__Passage__:
Photographs by Shilpa Guha ’12 and Shayoni Mitra

The impulse to produce a play is an important one. It is a crucial stage of cooperative and creative ownership of ones’ own narratives. For a collective of sex workers in Sangli, a rural community on the border of India’s Maharashtra province, this impulse has become a critical part of organizing and advocating for their rights. Veshya AIDS Mukabala Parishad, meaning “Sex Workers Free From Injustice,” known as VAMP, is a subset of SANGRAM, an organization fighting the AIDS epidemic in India by empowering sex workers, rural women and girls, women widowed by the disease, and other marginalized groups. Personal agency has been a rallying cry around much of VAMP’s work, and members have embraced theatre as one means of expression.

In March, I visited Sangli with Catherine Sameh, the associate director of BCRW, and Barnard’s six Global Symposium Student Fellows. We were accompanied by Sushama Deshpande, a well-known professional of the Marathi stage, who directed VAMP’s most recent play, Hum Aur Tum Sab (Us and You All). During our daylong visit we watched the performance, spoke with members of VAMP, and visited their galli, or street, where they live and work.

__Given entries__:
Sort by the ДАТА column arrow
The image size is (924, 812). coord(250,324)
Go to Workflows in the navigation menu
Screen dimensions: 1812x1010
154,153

---

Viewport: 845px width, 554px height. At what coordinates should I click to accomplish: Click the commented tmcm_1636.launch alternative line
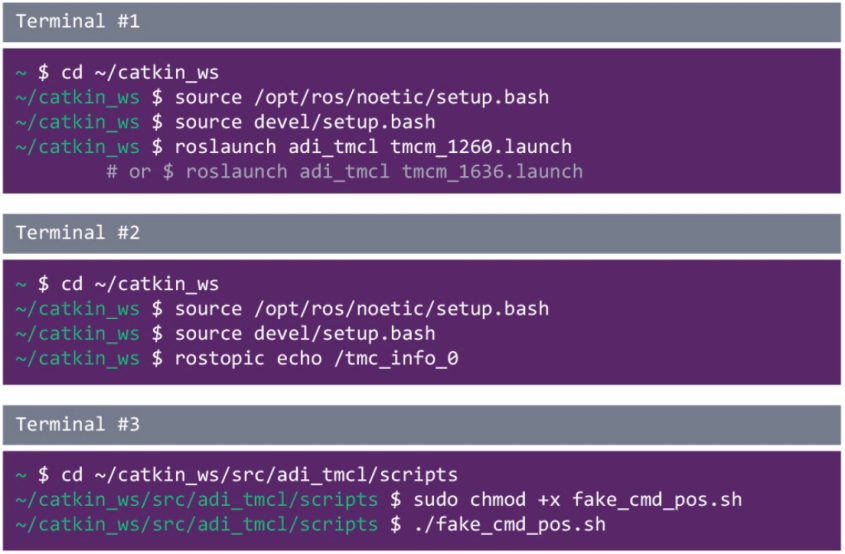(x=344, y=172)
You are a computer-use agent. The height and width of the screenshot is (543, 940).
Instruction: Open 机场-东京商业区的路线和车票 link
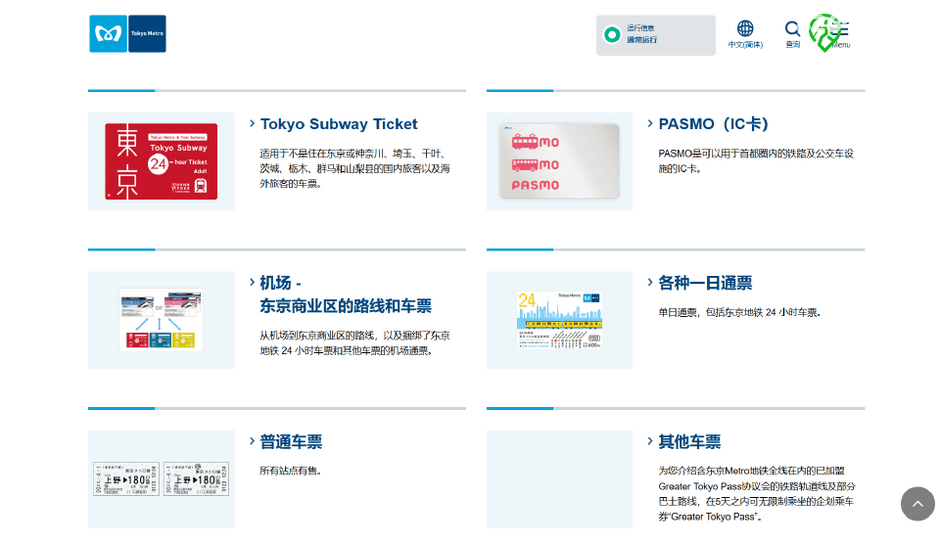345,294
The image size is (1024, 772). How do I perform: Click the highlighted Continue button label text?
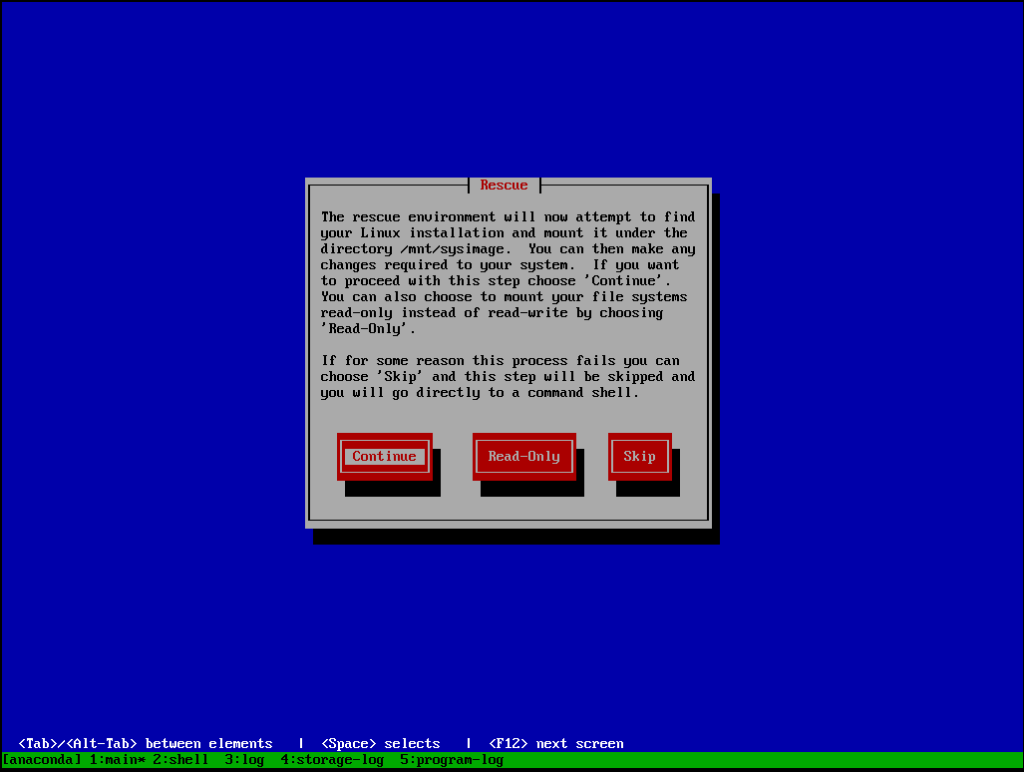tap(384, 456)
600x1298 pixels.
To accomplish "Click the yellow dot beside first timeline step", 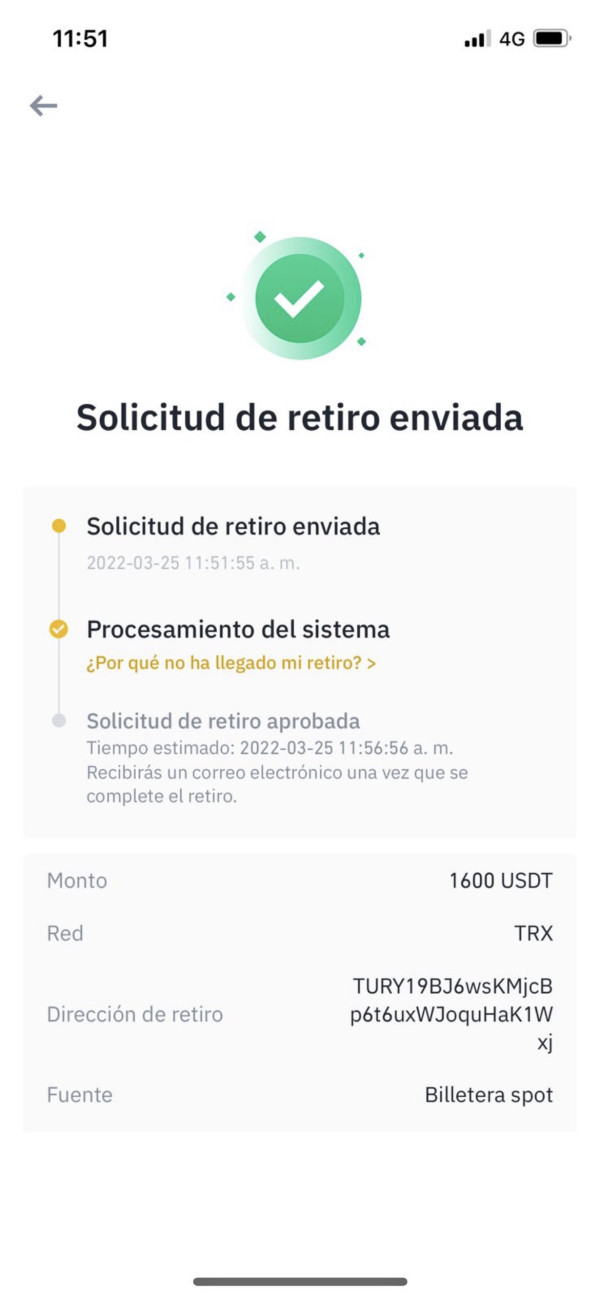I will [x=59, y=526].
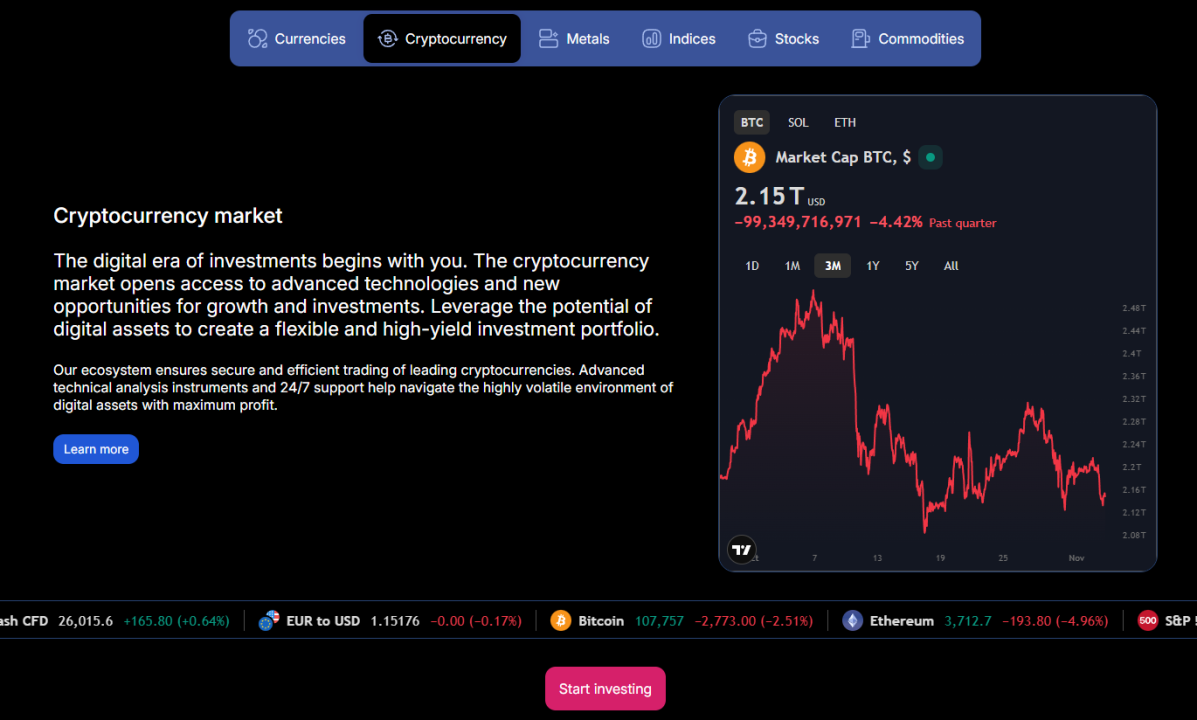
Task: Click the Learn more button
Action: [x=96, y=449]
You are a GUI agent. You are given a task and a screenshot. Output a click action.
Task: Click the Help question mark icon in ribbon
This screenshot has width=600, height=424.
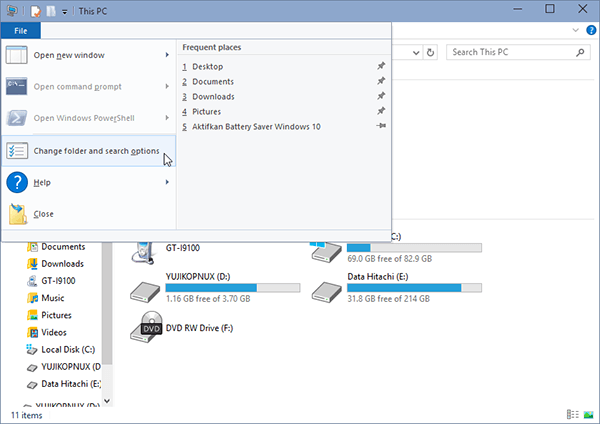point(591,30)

__Activity__:
Please retype the VAMP passage above from "The impulse to" up to and including "means of expression.".

__Response area__:
The impulse to produce a play is an important one. It is a crucial stage of cooperative and creative ownership of ones’ own narratives. For a collective of sex workers in Sangli, a rural community on the border of India’s Maharashtra province, this impulse has become a critical part of organizing and advocating for their rights. Veshya AIDS Mukabala Parishad, meaning “Sex Workers Free From Injustice,” known as VAMP, is a subset of SANGRAM, an organization fighting the AIDS epidemic in India by empowering sex workers, rural women and girls, women widowed by the disease, and other marginalized groups. Personal agency has been a rallying cry around much of VAMP’s work, and members have embraced theatre as one means of expression.